DESCRIPTION OF SYMBOLS 1 ... Long material length measuring apparatus, 11 ... 1st sensor, 11a ... Laser light emission part, 11b ... Laser light-receiving part, 21 ... Guide means, 211 ... Upstream guide roller, 213 ... Downstream guide roller, 215 ... Upstream Side slider, 217 ... Upper long screw, 219 ... Reduction gear, 221 ... Upstream bracket, 223 ... Upstream servo motor, 225 ... Upstream support base, 227 ... Upstream base, 229 ... Upstream center screw, 231 ... Upstream block, 233 ... hex head, 235 ... oscillating arm, 237 ... fulcrum, 239 ... female screw block, 241 ... downstream long screw, 243 ... reduction gear, 245 ... downstream bracket, 247 ... downstream servomotor 249 ... Support bracket, 250 ... Downstream support base, 251 ... Downstream base, 253 ... Downstream center screw, 257 ... Hex head, 31 ... Movement amount Measuring means 33 ... Lower unit, 331 ... Lower unit body, 333 ... Measuring roller, 335 ... Lower rotating shaft, 337 ... Lower bearing, 339 ... Rotary encoder, 341 ... Coupling, 35 ... Upper unit, 351 ... Upper unit body 353, auxiliary roller, 357, upper rotary shaft, 359, upper bearing, 37, air cylinder unit, 371, air cylinder, 373, air cylinder bracket, 375, rod, 377, joint, 379, long bolt, 381 ... stopper , 383 ... Upper compression spring, 41 ... Second sensor, 51 ... Sensor for measuring roller operation, 61 ... Calculation means, 100 ... Cutting device, C ... Conveyance path, P ... Long material

Claims (11)

First and second sensors arranged on the upstream side and downstream side of the long material conveyance path to detect the presence or absence of the long material, and a predetermined time set between these first and second sensors A moving amount measuring means for measuring the moving amount of the long material in the inside,
A long material length measuring device comprising guide means for guiding the moving amount measuring means in the vicinity of the upstream side while suppressing vibration of the long material. The long material length measuring device according to claim 1,
The long material length measuring device, wherein the predetermined time is a time from when the second sensor detects the leading edge of the long material to when the first sensor detects the trailing edge of the long material. . The long material length measuring device according to claim 1 or 2,
The said guide means is a long material length measuring apparatus provided with the guide roller which contacts from the both sides of the width direction of the said long material.

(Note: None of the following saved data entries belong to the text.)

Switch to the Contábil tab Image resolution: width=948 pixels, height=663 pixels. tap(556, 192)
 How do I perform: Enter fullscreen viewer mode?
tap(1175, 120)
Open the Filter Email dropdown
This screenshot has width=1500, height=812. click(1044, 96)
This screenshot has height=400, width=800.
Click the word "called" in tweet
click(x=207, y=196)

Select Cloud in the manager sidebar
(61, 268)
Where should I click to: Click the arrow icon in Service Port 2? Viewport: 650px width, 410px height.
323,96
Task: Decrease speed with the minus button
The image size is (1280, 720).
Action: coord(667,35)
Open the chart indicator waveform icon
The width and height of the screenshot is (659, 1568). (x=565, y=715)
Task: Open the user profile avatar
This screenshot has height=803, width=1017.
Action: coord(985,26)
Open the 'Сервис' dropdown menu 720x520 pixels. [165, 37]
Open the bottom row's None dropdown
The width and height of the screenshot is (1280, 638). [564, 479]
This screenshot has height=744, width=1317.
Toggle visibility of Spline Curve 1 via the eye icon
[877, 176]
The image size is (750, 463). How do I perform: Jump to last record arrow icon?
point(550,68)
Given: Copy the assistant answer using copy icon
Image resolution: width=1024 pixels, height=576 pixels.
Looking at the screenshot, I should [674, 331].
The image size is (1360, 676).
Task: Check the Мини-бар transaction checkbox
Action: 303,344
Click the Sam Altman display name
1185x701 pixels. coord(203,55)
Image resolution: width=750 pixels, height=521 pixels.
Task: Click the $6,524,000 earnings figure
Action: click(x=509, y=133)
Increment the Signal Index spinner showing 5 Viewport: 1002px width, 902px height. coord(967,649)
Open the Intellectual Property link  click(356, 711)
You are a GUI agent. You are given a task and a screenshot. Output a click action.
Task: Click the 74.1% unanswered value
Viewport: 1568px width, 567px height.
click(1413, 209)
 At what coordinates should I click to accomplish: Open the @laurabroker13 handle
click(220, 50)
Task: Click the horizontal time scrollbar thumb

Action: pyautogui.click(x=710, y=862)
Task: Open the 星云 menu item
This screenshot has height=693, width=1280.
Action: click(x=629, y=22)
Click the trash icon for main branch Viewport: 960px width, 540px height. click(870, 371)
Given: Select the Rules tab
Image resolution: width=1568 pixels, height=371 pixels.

It is a long material length measuring device according to any one of claims 1 to 3,
Two sets of the guide rollers are provided, and the first set of guide rollers and the second set of guide rollers are in contact with the long material at different timings. It is a long material length measuring device according to any one of claims 1 to 4,
The guide roller is a long material length measuring device that comes into contact with the long material when at least the movement amount measuring unit measures the movement amount of the long material. It is a long material length measuring device according to any one of claims 1 to 5,
The moving amount measuring means includes a measurement roller that rotates in contact with the long material, and a long material that includes an auxiliary roller that is disposed so as to sandwich the long material between the measurement roller. Long measuring device. It is a long material length measuring device according to any one of claims 1 to 6,
The moving amount measuring unit is a long material length measuring device including a rotary encoder that counts the number of rotations of the measuring roller. It is a long material length measuring device according to any one of claims 1 to 7,
A long material length measuring device further comprising an actuator for bringing the auxiliary roller close to and away from the measuring roller. It is a long material length measuring device according to any one of claims 1 to 8,
The measurement roller and the auxiliary roller are supported by a predetermined rail extending in the vertical direction, and are capable of moving in the vertical direction when measuring the movement amount of the long material. It is a long material length measuring device according to any one of claims 1 to 9,
A long material length measuring apparatus comprising another guide means in the vicinity of the downstream side of the movement amount measuring means. It is the long material length measuring device according to any one of claims 1 to 10,
Computation means for calculating the length of the long material based on the distance D between the first sensor and the second sensor and the movement amount X from the movement amount measurement means, further comprising: An error coefficient proportional to the measured movement amount X, which is obtained by an averaging process of an error with respect to the movement amount X, and an error E independent of the movement amount X, and the long material. A long material length measuring device having a calculation function for calculating the length L by a mathematical formula of L = D + M × X + E.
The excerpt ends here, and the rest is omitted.